We begin with the annual visit of the Bishop on March 2nd.
Bishop Jones will be with us and will confirm members of
this year’s Confirmation and Inquirers’ Classes at the
10:30am service. This is our opportunity to welcome one of
the leaders of our diocese and to support those who are
making “a mature affirmation” of their Christian faith and
life. In other words, it is our opportunity to be the Church
in the best sense of the word.
March 16th
is the Sunday of the Passion, otherwise known as Palm
Sunday. I have been looking forward to this moment ever
since being introduced to you all by way of the Parish
Profile. The photographs taken on Palm Sunday several years
ago that were included in that profile, complete with Violet
the donkey, were both beautiful and inspiring. It will be a
great joy to take part in this year’s liturgy with you.

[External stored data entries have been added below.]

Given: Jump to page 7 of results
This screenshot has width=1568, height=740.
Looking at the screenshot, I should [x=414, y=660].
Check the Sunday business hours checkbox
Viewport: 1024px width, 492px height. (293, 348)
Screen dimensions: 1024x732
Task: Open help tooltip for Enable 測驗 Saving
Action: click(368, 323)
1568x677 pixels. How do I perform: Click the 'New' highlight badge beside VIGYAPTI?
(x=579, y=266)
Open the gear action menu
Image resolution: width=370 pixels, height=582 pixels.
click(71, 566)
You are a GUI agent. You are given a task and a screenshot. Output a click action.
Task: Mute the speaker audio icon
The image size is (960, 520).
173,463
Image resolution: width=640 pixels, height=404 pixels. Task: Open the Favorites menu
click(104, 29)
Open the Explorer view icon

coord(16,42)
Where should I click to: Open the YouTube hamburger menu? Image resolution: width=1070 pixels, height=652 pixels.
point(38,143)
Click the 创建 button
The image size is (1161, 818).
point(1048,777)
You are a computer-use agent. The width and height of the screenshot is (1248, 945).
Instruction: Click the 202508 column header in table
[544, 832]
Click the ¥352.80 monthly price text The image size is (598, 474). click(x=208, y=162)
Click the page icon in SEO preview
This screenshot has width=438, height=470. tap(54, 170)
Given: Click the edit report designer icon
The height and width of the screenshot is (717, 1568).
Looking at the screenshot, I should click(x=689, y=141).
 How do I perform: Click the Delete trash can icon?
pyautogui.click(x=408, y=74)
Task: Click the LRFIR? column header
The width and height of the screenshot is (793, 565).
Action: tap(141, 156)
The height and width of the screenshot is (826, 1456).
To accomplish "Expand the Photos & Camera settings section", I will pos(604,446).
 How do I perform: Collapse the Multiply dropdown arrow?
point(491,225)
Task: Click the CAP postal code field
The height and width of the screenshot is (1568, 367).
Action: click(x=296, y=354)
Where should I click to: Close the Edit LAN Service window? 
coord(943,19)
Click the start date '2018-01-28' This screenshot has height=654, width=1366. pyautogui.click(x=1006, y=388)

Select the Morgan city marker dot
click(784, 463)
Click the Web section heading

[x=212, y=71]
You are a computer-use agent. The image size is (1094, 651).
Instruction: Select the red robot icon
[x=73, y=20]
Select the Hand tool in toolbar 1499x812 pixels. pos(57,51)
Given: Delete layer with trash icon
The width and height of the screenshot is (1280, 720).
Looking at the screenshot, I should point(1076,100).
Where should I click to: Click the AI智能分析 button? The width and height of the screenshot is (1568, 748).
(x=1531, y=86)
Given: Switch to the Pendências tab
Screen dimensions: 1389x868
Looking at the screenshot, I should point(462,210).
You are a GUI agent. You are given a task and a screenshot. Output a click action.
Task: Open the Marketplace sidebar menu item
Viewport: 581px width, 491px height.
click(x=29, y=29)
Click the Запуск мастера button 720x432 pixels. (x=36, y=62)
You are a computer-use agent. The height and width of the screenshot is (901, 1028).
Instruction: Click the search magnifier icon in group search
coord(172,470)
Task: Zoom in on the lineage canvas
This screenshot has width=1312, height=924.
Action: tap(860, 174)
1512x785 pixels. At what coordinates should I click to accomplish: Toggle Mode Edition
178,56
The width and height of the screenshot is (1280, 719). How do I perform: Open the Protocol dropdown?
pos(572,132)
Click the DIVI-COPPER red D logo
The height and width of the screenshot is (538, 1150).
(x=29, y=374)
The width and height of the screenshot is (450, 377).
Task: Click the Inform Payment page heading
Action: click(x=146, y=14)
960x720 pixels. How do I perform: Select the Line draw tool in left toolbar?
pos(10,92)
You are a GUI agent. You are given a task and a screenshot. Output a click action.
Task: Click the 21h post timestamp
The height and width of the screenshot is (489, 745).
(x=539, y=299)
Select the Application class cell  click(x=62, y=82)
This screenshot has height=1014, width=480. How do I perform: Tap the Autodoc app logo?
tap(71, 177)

Palm Sunday marks the beginning of Holy Week.
Throughout the week, there will be various services, parish
events, and the offering of Rutter’s Requiem on that
Wednesday evening. The culmination will be the liturgies
offered on Good Friday. As a very wise professor of mine at
seminary once said, “you cannot really celebrate the joy of
Easter without first having experienced the events of Holy
Week”. I agree. And as the rector of this parish, I
certainly encourage each of you to participate as fully as
possible.
March 23rd
is Easter, The Sunday of the Resurrection. In addition to
our celebrations at 8:00 and 10:30am here at Trinity, I
understand that there is a community sunrise service. There
is something quite powerful about rising with the sun on
Easter morning. You might want to add this service to your
spiritual journey this year.
During March, we will also continue to pray
about and think through the mission and ministry to which
God now calls us. I am happy to report that the Vestry
gathered for a good retreat on Saturday, February 16th.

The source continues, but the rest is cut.